Bu nedenle ve anayasaya göre oylama, seçimi salt çoğunlukla, yani 65 oy alanın kazanacağı ikinci tura kaldı.
Şiiler ve Hristiyan müttefikleri, kendilerinin kabul etmedikleri bir cumhurbaşkanı seçilmesin diye yetersayıya ulaşılmasını engellediğinden, ikinci oturum düzenlenemedi.
Böylece taraflar, dengeyi bozmayacak veya zarar vermeyecek bir kişi üzerinde anlaşana kadar cumhurbaşkanlığı makamı boş kalacak.
Kuruluşundan bu yana Lübnan'da yeni bir şey yok, sadece isimler ve dış etkenler değişti.
Mezhepçi, kimlikçi sistem hastalıkların baş nedeni olarak kabul ediliyor, ancak aynı zamanda Lübnan halkının grupları veya halkları arasında kimliği koruyan ve dengeyi kontrol eden, her zaman uzlaşmacı çözümler bulan da bu sistem.
Sistem her kriz yaşadığında, bir öfke ve protesto ifadesinden başka bir şey olmayan, bölünme ve federalizm çağrısı yapan sesler yükselir.
Sonra, çok geçmeden, bir uzlaşmaya varıldığında kısılır ve Lübnan "Birçok Malikaneden Oluşan Bir Ev" olmaya devam eder.
Her halükarda, Çarşamba günkü cumhurbaşkanını seçme maskaralığı hiçbir şey ortaya çıkarmadı. Zira özellikle "meclis hanesi" ile ilgili olarak artık gizli hiçbir şey kalmadı.
Başkanı makamında o kadar uzun süre kaldı ki, asasıyla sağa ve sola vuran gözü görmez bir adam gibi oldu.
Aynı zamanda sonucu belirleyecek 60 numaralı oy da korktuğu bir kırbaç darbesi gibi geliyor ona.
Bir oy nasıl anayasaya aykırı her şeyi kendisinde ve düşüncelerinde toplayan Temsilciler Meclisi Başkanı'nı ürküten bir kamçıya dönüştü?
1992'de Temsilciler Meclisi Başkanı seçildikten sonraki ilk konuşmasında "Bugün 400 yıl süren feodal yönetim aşaması kapanıyor" demişti.

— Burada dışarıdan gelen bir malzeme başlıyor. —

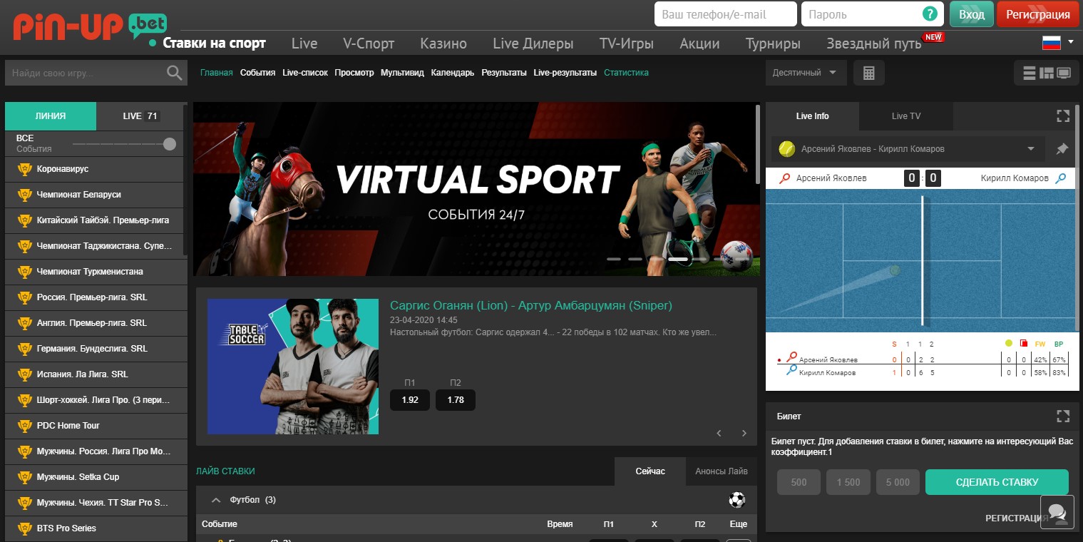1083x542 pixels.
Task: Select the monitor layout view option
Action: point(1064,73)

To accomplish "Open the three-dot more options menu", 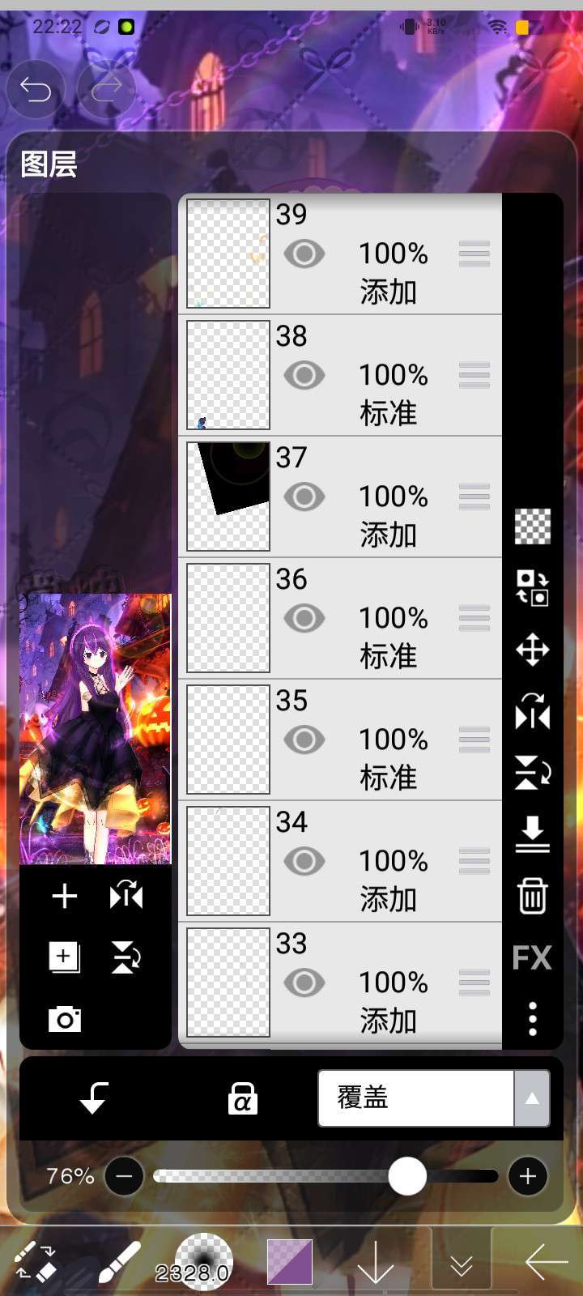I will [532, 1019].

Bu sözlerle feodal el-Esad ailesini kastediyordu.
Berri, kendisine Lübnan halkının yaşadığı dramları hatırlatan Milletvekili Milhem Halaf'tan susmasını istediğinde ve ardından "Seni duymuyorum Milhem" dediğinde bazı milletvekillerinin arkadaşlarının yanında durmaması akıl almaz bir şey.
Milletvekilleri ne bunu protesto ettiler ne de Meclis Başkanı'nın anayasanın maddelerini çiğneyerek "gizlice dışarı çıkmasını" engellediler. Berri'nin Lübnanlılara bir şunu söylemesi eksikti, "Anayasa benim, ben anayasayım."

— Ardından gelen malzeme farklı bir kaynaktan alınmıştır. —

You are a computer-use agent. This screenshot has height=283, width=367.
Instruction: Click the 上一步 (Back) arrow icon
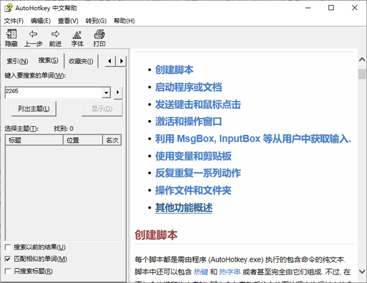tap(33, 35)
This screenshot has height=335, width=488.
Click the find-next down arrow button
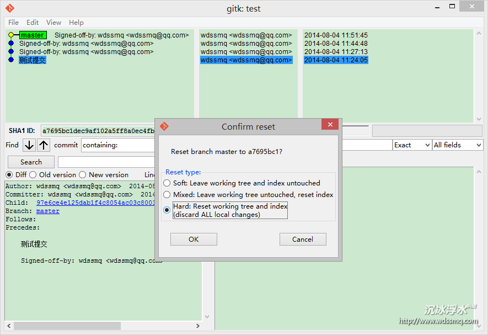pos(29,145)
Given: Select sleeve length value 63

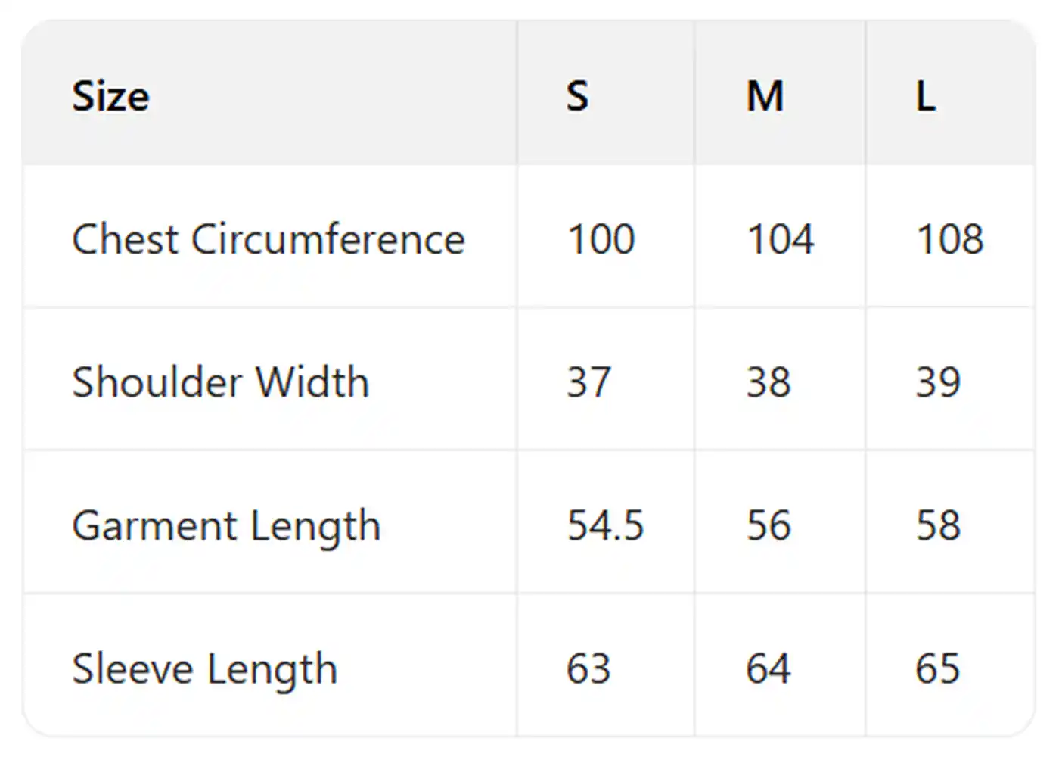Looking at the screenshot, I should click(588, 669).
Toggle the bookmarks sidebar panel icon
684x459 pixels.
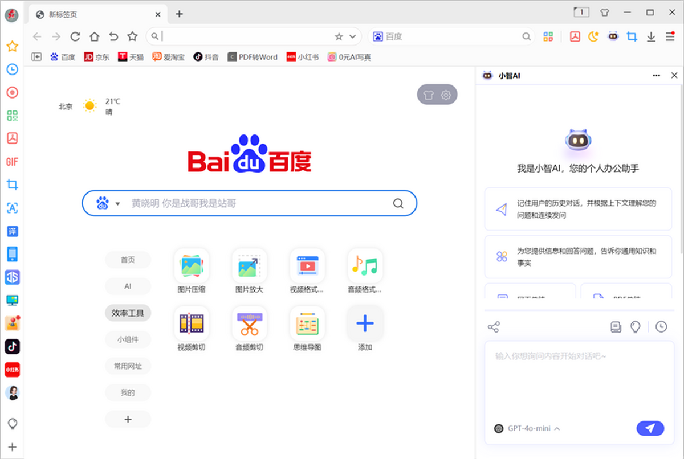pyautogui.click(x=36, y=57)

Bununla birlikte, anayasa Berri'nin başının üzerinde dolaşmaya devam ediyor ve 60. oyu gizleme hikayesinin silinmesi zor olduğu için, yaratıcı olunarak genel seçim gündeme getirildi.
Milletvekili İlyas Ebu Saab hem kendisinin hem de Berri'nin erken seçim çağrısını haklı çıkarmak için: "Erken genel seçim yapmak suç mu?" dedi.

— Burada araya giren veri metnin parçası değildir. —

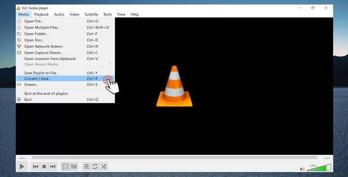Show extended settings equalizer icon
This screenshot has height=177, width=348.
click(x=74, y=166)
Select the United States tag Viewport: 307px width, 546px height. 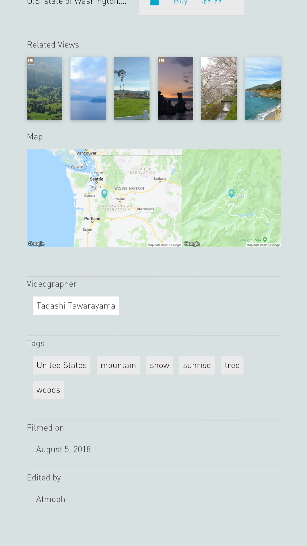coord(61,365)
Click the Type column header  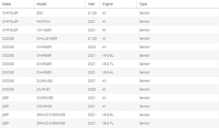pyautogui.click(x=178, y=4)
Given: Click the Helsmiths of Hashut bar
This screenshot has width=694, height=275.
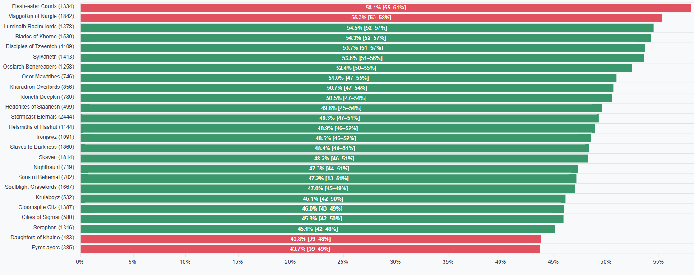Looking at the screenshot, I should coord(338,128).
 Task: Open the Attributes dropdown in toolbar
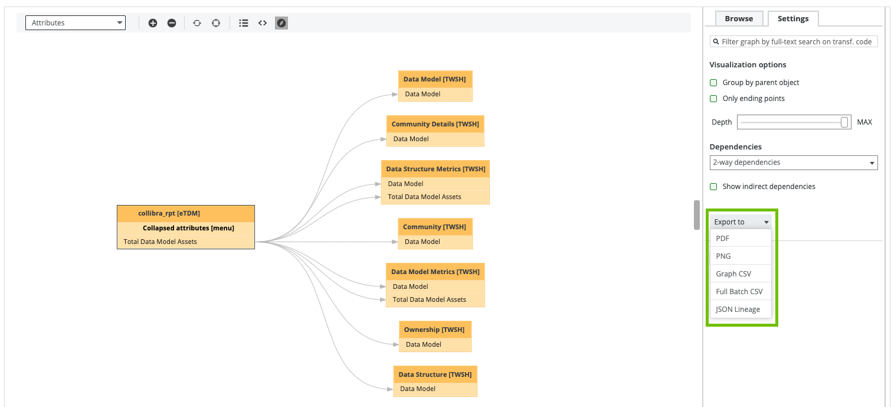[76, 23]
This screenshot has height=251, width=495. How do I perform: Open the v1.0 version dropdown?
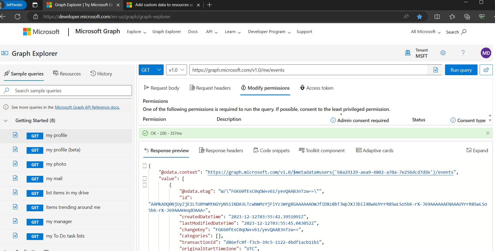click(x=176, y=70)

Ardından Saab "Seçim istemeyenler, koltuklarını kaybetmekten korkanlardır" diye vurguladı. Yani iki Şii partiyle ile bir fincan kahve içen herkes onlar gibi düşünmekte onlarla yarışır hale geliyor.
Bu maskaralık sona erdiğinde, Hizbullah, Lübnan kamuoyuna meydan okuyup, kendisi hakkındaki endişeleri haklı çıkartır silahlı vesayet kurmakta ısrarlı olduğunu gösterdi.
Hizbullah yönetimi bizzat kendi yetkililerinden birinin bir TV kanalını hedef aldığı bir videoyu yaydı.
Yetkili, "Banka dolandırıcılarını savunuyorlar ve Karz-ı Hasen'e (Hizbullah'ın bankası) saldırıyorlar. 'Seccade' depolarını hedef alıyorlar. İşin güzel tarafı, bir hırsız sizi hedef aldığında, bu sizin 'insan' olduğunuz, insanların sizi 'temiz"' olduğunuz için hedef aldığı anlamına gelmektedir" diyor.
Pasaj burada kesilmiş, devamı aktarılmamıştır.